This was a retrospective study using data from the National Health Laboratory and Diagnofirm Medical Laboratory in Gaborone from January 1, 2011 to December 31, 2015. Clinico-pathological details of patients were abstracted from electronic medical records.
A total of 384 unique breast cancer reports met our inclusion criteria. Of the patients with known HIV status, 42.7% (50/117) were HIV-infected. Median age at the time of breast cancer diagnosis was 54 years (IQR 44–66 years). HIV-infected individuals were more likely to be diagnosed before age 50 years compared to HIV-uninfected individuals (68.2% vs 23.8%, p < 0.001). The majority of patients (68.6%, 35/51) presented with stage III at diagnosis. Stage IV disease was not presented because of the lack of data in pathology records surveyed, and additionally these patients may not present to clinic if the disease is advanced. Overall, 68.9% (151/219) of tumors were ER+ or PR+ and 16.0% (35/219) were HER2+. ER+ or PR+ or both, and HER2- was the most prevalent profile (62.6%, 132/211), followed by triple negative (ER−/PR−/HER2-, 21.3%, 45/211), ER+ or PR+ or both, and HER2+, (9.0%, 19/211) and ER−/PR−/HER2+ (7.1%, 15/211). There was no significant difference in receptor status noted between HIV-infected and HIV-uninfected individuals.

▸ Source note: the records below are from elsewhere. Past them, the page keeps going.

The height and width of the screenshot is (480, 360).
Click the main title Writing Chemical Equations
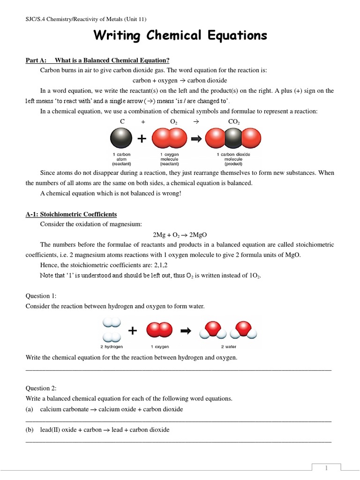180,36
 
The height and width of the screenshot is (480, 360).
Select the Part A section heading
97,60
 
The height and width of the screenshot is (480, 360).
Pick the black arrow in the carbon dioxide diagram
196,139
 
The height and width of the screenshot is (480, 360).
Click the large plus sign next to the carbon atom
141,139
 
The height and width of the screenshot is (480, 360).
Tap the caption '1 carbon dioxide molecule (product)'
233,159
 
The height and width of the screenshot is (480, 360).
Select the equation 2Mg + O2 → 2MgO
180,234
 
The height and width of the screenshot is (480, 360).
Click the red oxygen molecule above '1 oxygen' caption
160,330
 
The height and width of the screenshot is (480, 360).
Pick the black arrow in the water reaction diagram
186,331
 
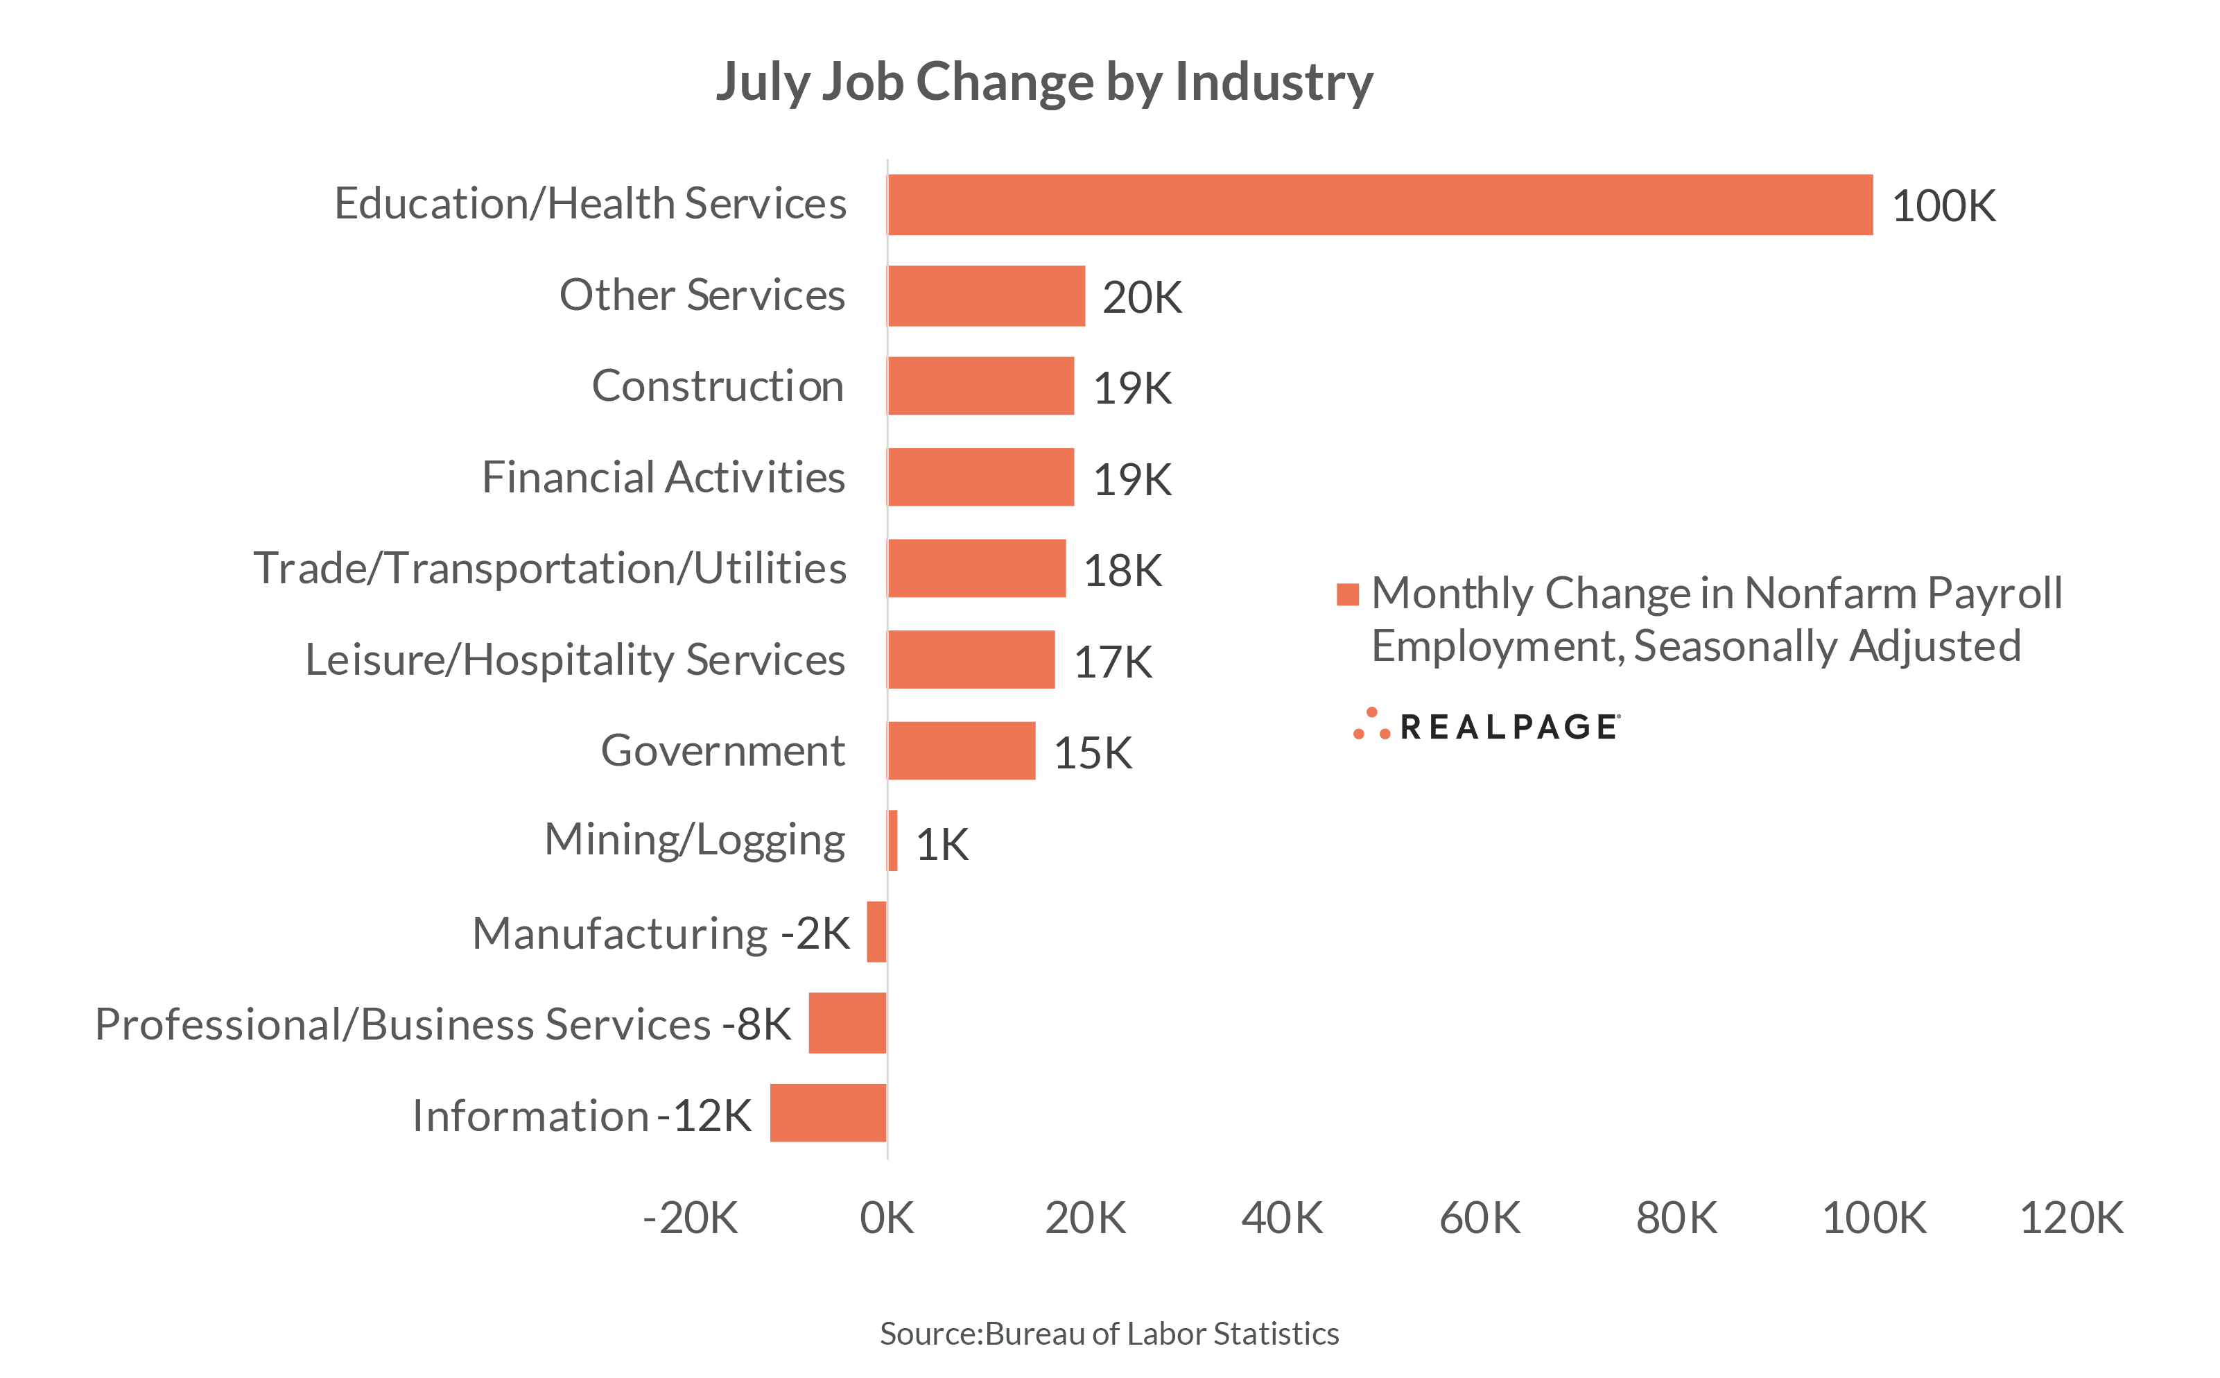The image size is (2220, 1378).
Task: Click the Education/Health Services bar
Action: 1379,205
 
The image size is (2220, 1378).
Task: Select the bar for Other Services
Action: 986,296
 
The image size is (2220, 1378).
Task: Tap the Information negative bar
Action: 827,1113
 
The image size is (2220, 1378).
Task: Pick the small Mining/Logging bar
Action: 893,841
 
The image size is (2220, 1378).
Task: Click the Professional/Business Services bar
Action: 847,1022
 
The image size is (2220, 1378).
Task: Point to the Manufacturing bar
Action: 876,931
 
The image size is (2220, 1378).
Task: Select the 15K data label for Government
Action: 1092,752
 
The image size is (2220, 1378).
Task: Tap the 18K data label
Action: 1122,571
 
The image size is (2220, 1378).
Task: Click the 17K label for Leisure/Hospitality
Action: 1112,662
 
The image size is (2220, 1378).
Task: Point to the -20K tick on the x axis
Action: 690,1218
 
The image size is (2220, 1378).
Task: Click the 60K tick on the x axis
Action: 1480,1218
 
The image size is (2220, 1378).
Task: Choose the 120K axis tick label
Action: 2071,1218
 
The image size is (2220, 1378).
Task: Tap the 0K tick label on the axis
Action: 886,1218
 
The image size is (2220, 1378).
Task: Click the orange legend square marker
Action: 1347,594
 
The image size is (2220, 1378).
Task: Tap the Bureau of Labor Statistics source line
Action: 1109,1334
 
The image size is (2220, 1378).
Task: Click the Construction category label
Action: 718,386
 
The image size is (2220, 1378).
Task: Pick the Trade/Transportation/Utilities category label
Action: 549,568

Majority of breast cancer patients in Botswana present with advanced disease (stage III) at diagnosis and hormone receptor positive disease. HIV-infected breast cancer patients tended to present at a younger age compared to HIV-uninfected patients. HIV status does not appear to be associated with the distribution of receptor status in breast cancers in Botswana.
Breast cancer is the most commonly diagnosed cancer among women worldwide. Mortality due to breast cancer disproportionately affects women in low- and middle-income countries (LMIC) . Previous research has suggested that breast cancer in sub-Saharan Africa (SSA) tends to be more aggressive and present with unfavorable clinical and pathologic characteristics, which include presentation at a younger age with advanced stage disease, high histologic grade, and higher proportion of triple negative breast cancers (TNBC) [2,3,4,5,6,7]. However a recent systematic review of breast cancer molecular profile across Africa shows significant heterogeneity across the continent .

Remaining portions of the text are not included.